Heatmap representing transcription profile of genes identified as differentially expressed in cumulus cells of mice both fed high fat diet for 4 wk and treated with leptin (for details please see [6]) in human granulosa cells throughout folliculogenesis. Primordial = primordial follicle; Primary = primary follicle; Antral = antral follicle; Preovulatory = preovulatory follicle. Color code from blue to red indicates the relative gene expression level from low to high, respectively.
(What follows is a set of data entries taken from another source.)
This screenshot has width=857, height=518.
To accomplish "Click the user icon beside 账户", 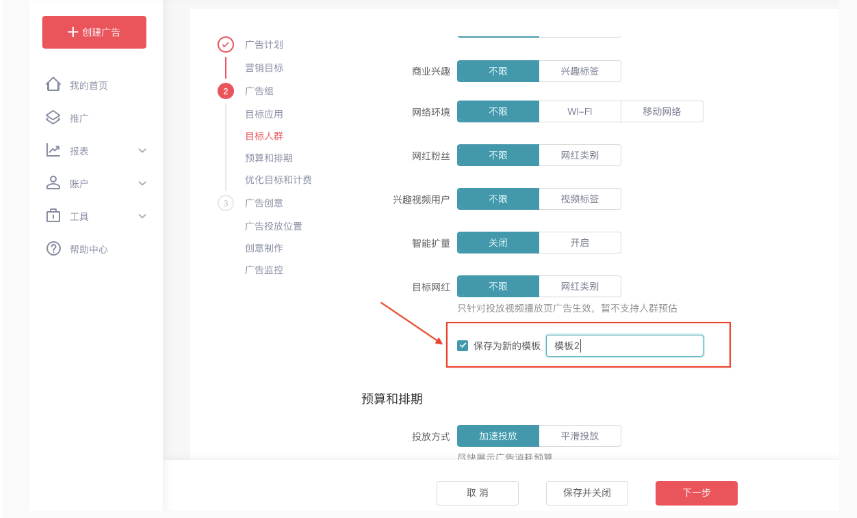I will point(54,183).
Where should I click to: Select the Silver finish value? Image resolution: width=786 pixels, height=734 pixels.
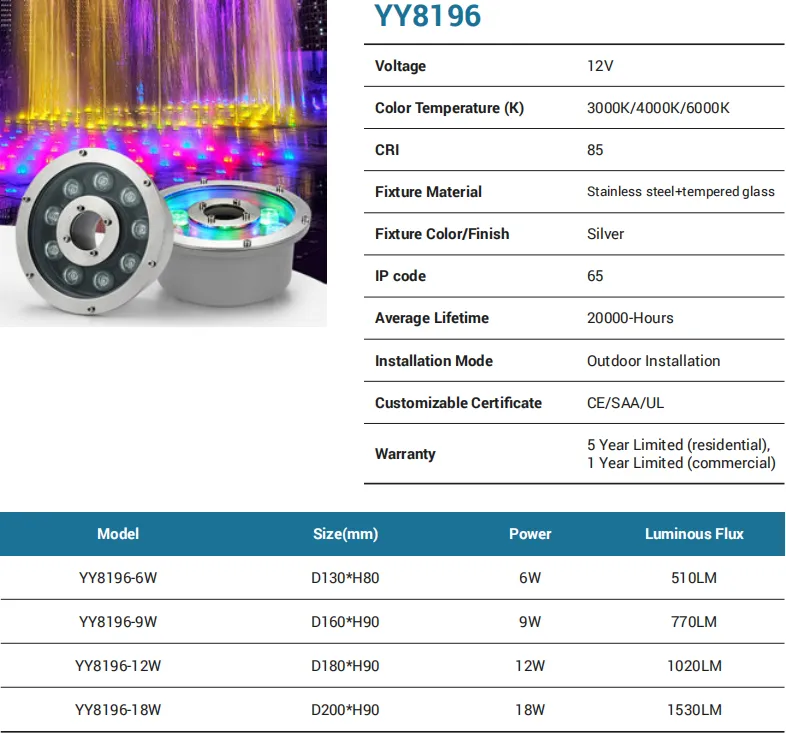pyautogui.click(x=605, y=234)
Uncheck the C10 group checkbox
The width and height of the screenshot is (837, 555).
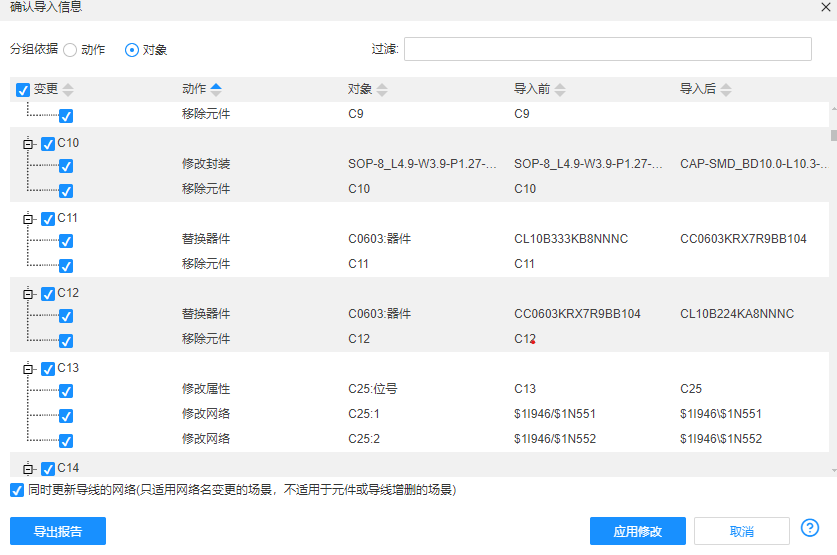48,143
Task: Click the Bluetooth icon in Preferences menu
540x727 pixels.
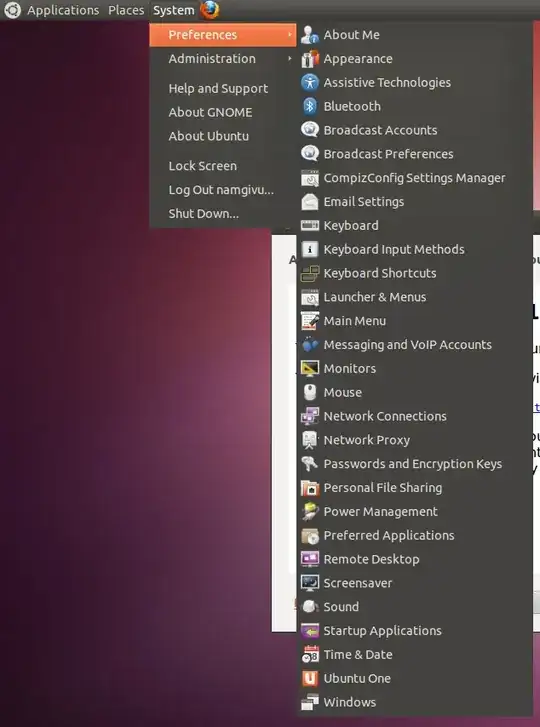Action: click(310, 106)
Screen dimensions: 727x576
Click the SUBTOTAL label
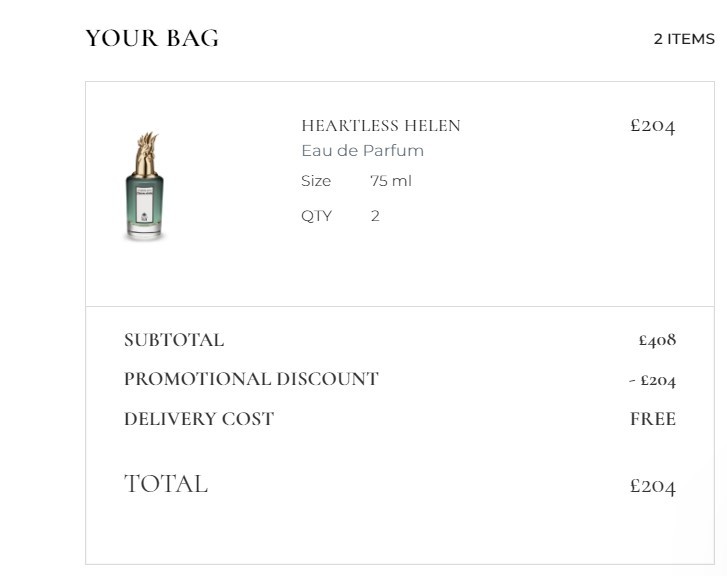(x=174, y=340)
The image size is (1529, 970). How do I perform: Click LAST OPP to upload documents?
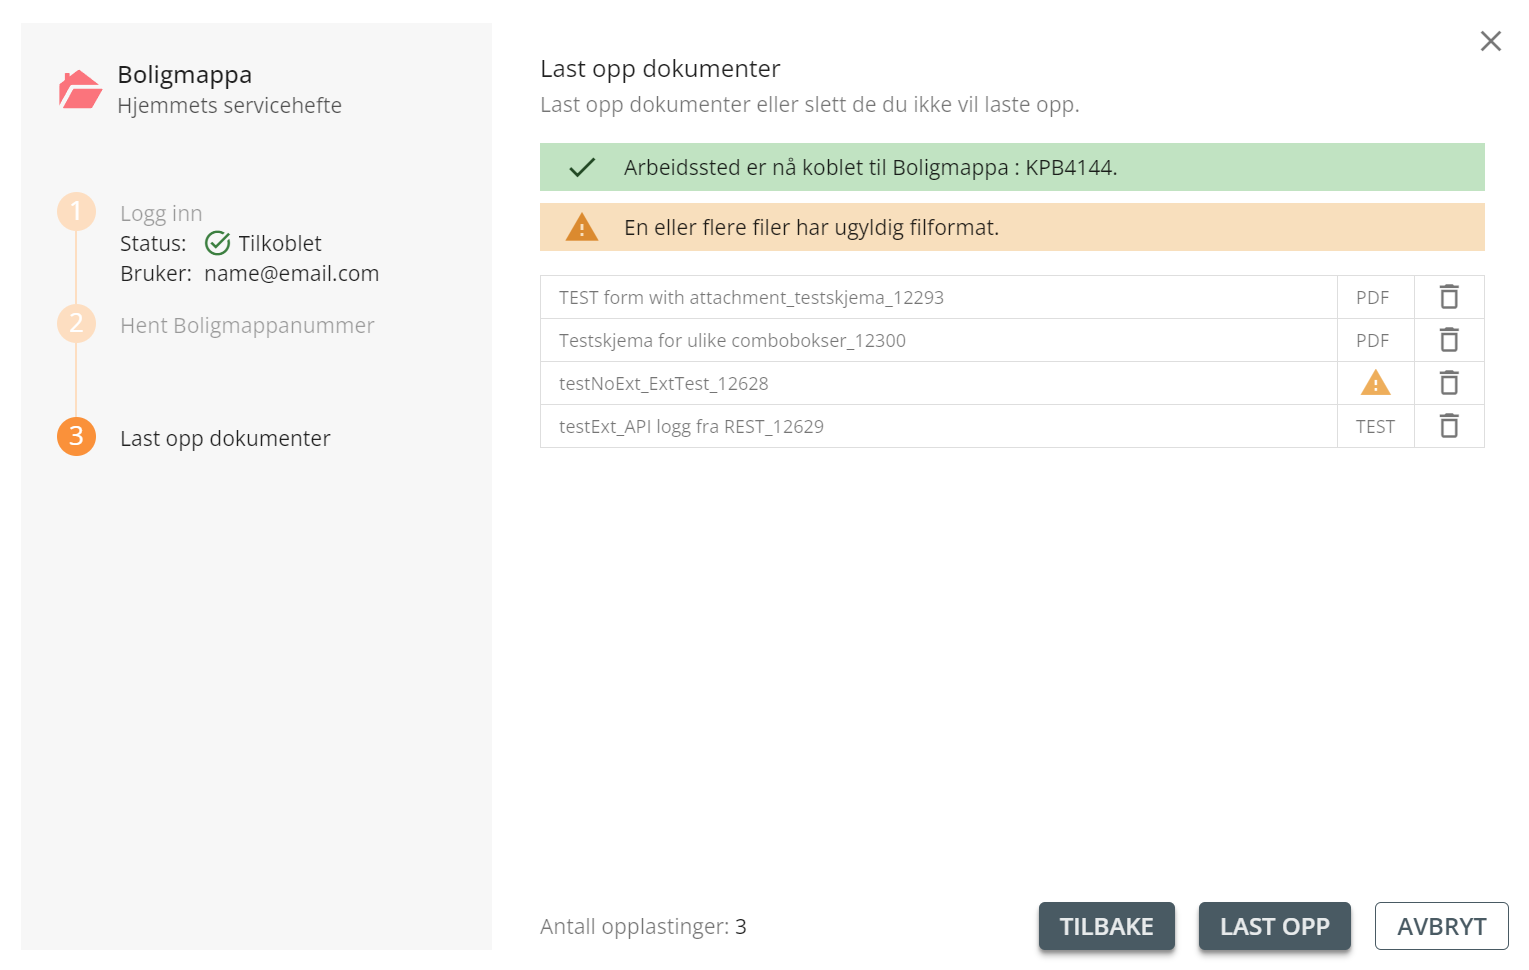(1274, 926)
Data from Zhang et al. 2018 [30]; 134 DEGs plus 10 leptin pathway genes—Table S2. Suppressor of cytokine signaling (SOCS) 3, protein tyrosine phosphatase non-receptor type 2 (PTPN2), protein tyrosine phosphatase (PTP) 1B.

Figure 6

Adipose tissue secretes excessive amounts of leptin (L) during obesity. Leptin signaling in the ovaries of obese mothers is altered, culminating with the establishment of leptin resistance. As a result, signaling pathways governing primordial follicle activation, preovulatory follicle formation, and oocyte maturation can be affected. Created with BioRender.com, accessed on 1 November 2020.